**Text shown**.
The Chafarinas Islands, (Note: Islas Chafarinas /es/
tazṛut n ikebdanen or taẓrut n icebdanen
جزر الشفارين or الجزر الجعفرية) also spelled Zafarin, Djaferin or Zafarani, are a group of three Spanish small islets located in the Alboran Sea off the coast of Africa with an aggregate area of 0.525 km2, 45 km to the east of Nador and 3.3 km off the Moroccan town of Ras Kebdana. They are uninhabited except for a garrison of the Spanish Army, though there was also a civilian population roughly between the mid-19th and mid-20th centuries.

The Chafarinas Islands are one of the Spanish territories in North Africa off the Moroccan coast known as plazas de soberanía. The islands are administered by Spain but also claimed by Morocco as part of its territory alongside other Spanish territories in North Africa.

==History==
These offshore islands were probably the Tres Insulae of the Romans and the Zafrān of the Arabs.
They were uninhabited and unclaimed in 1848, when the French government decided to occupy them, in order to monitor the tribes living in the border area between Morocco and French-ruled Algeria. A small expedition under the command of then Colonel MacMahon left Oran by sea and by land in January 1848 to take possession of the islands. Forewarned by its consul in Oran, Spain, which also coveted the Chafarinas, quickly dispatched a warship to the islands from Málaga. When the French arrived, the Spaniards had already taken possession of the islands in the name of Queen Isabella II.

==Geography==
The Chafarinas Islands are made up of three islands (from west to east, with areas in hectares):

- Isla del Congreso (25.6 ha)

Extracted lines:
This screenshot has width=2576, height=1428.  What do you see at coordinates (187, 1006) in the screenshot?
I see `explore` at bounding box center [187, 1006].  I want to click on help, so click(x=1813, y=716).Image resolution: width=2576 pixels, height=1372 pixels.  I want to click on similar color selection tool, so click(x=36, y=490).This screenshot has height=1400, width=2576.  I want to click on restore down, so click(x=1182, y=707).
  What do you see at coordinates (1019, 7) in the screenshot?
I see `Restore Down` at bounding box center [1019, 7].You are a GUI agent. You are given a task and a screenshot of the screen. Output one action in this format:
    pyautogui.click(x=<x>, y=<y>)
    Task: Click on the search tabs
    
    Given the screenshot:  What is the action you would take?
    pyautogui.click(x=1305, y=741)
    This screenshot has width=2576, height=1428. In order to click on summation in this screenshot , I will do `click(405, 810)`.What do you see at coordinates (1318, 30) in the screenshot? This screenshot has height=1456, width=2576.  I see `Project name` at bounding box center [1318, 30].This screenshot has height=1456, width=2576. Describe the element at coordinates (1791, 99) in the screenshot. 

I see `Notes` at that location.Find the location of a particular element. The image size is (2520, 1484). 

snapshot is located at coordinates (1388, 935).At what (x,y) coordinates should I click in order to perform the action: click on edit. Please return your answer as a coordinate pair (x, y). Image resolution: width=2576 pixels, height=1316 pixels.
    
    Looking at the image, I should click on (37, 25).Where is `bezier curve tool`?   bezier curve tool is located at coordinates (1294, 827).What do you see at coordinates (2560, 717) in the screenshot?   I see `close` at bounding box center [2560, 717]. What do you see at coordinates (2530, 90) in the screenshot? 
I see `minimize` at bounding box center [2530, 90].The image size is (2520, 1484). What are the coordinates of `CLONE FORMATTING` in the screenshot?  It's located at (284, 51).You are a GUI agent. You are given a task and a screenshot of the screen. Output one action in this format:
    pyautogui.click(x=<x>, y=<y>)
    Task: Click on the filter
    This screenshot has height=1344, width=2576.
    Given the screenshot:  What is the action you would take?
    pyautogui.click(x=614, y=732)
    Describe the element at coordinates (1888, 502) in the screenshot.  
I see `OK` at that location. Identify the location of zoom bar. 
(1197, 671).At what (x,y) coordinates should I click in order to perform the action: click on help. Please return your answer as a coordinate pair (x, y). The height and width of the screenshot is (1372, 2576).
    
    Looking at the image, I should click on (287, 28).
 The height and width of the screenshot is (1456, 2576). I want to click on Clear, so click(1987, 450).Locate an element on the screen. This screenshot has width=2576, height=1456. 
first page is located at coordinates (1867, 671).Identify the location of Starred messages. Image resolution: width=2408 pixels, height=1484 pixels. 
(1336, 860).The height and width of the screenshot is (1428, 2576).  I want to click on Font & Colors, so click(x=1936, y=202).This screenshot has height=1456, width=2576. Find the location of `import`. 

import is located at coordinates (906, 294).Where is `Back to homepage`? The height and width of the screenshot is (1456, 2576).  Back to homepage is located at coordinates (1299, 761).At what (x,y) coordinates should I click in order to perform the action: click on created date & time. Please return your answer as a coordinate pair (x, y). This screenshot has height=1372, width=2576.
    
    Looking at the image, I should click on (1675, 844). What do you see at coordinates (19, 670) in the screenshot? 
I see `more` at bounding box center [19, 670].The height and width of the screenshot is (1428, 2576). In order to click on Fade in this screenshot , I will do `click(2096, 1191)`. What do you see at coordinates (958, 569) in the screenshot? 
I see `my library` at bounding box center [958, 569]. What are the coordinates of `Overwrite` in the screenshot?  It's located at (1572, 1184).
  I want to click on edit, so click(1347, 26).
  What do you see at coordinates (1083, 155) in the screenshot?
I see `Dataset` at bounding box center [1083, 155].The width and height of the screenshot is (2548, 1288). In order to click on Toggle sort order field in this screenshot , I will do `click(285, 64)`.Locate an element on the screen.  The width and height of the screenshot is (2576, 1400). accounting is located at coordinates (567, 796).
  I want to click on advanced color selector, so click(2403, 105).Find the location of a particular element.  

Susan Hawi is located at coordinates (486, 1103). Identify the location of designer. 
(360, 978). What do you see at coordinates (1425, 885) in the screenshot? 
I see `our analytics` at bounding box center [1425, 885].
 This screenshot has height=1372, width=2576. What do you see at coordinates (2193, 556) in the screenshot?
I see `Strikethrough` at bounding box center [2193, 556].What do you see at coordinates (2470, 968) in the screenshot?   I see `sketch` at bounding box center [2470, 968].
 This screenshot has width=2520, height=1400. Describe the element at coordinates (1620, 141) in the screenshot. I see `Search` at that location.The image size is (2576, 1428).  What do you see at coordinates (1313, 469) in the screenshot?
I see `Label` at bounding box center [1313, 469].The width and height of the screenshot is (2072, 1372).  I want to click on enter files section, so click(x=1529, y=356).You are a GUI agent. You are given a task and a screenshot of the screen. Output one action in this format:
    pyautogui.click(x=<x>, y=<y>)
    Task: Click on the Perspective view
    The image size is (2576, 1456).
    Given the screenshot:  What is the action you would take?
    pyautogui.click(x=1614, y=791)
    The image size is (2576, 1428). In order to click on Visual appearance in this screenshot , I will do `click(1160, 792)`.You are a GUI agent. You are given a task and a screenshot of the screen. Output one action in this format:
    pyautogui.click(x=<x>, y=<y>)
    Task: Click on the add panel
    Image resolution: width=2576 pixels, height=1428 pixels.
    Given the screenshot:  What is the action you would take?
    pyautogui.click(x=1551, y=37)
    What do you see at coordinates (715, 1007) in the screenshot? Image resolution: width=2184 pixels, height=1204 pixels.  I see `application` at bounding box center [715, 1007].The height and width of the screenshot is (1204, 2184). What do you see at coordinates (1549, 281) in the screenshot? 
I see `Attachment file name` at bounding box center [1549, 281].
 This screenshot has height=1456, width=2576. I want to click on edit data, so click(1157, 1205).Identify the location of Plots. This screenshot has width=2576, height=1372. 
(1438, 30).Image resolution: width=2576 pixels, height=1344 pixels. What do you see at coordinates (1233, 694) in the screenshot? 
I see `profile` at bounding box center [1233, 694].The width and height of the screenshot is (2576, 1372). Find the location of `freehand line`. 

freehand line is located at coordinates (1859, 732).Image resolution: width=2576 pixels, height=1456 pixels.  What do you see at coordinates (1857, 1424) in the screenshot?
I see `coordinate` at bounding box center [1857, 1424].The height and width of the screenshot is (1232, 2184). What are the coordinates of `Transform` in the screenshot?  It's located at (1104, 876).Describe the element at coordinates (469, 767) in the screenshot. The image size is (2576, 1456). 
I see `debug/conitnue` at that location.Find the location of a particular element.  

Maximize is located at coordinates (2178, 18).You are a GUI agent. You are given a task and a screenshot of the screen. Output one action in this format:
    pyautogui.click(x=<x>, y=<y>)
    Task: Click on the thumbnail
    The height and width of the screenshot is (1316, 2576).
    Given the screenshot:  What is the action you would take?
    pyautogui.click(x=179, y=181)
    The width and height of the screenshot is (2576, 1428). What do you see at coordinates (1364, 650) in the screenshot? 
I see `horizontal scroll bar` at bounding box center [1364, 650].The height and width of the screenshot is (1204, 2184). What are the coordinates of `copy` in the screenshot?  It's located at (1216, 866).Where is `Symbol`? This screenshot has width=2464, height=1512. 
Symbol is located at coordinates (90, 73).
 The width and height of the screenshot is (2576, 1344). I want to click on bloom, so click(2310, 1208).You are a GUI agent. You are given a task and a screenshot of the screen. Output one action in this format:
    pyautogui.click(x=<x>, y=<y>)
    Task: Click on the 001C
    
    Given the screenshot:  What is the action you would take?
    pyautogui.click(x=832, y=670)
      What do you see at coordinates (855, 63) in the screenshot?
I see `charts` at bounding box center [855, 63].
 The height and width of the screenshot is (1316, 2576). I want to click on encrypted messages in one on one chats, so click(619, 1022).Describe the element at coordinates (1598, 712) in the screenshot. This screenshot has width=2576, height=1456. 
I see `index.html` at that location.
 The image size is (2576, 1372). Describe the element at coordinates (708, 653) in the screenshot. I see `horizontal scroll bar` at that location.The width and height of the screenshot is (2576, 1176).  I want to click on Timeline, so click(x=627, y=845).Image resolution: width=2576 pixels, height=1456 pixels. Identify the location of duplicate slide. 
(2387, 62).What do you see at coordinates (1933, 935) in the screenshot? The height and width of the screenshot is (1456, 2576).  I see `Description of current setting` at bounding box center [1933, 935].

**Instructions**.
A – Could you write down, word for word, the part of the passage on the Chafarinas Islands that begins at the words "They were uninhabited" and stops after "Congreso (25.6 ha)"?
B – Could you carry the passage on the Chafarinas Islands on from where it stops?
These lines are separate material, apart from the passage on the Chafarinas Islands.

**Results for each task**.
A –
They were uninhabited and unclaimed in 1848, when the French government decided to occupy them, in order to monitor the tribes living in the border area between Morocco and French-ruled Algeria. A small expedition under the command of then Colonel MacMahon left Oran by sea and by land in January 1848 to take possession of the islands. Forewarned by its consul in Oran, Spain, which also coveted the Chafarinas, quickly dispatched a warship to the islands from Málaga. When the French arrived, the Spaniards had already taken possession of the islands in the name of Queen Isabella II.

==Geography==
The Chafarinas Islands are made up of three islands (from west to east, with areas in hectares):

- Isla del Congreso (25.6 ha)

B –
- Isla de Isabel II (15.3 ha) (with garrison)
- Isla del Rey (11.6 ha).

Under Spanish control since 1847, there is a 30-man military garrison on Isla Isabel II, the only stable population on the small archipelago, down from 426 people in 1900 and 736 people in 1910. Small numbers of scientists, anti-trafficking police, and other authorized personnel sometimes increase the population to around 50.

==Natural history==
The islands had relevance in Spanish environmentalist circles during the 1980s and 1990s, as the last individual of Mediterranean monk seal in Spanish territory lived there until it disappeared in the 1990s. Nine out of eleven of its marine invertebrates are considered endangered species and it is the home of the second largest colony of endangered Audouin's gull in the world. The islands have been recognised as an Important Bird Area (IBA) by BirdLife International because they support, as well as the Audouin's gull colony, a breeding colony of Scopoli's shearwaters, with some 800–1,000 breeding pairs estimated in 2001–2004.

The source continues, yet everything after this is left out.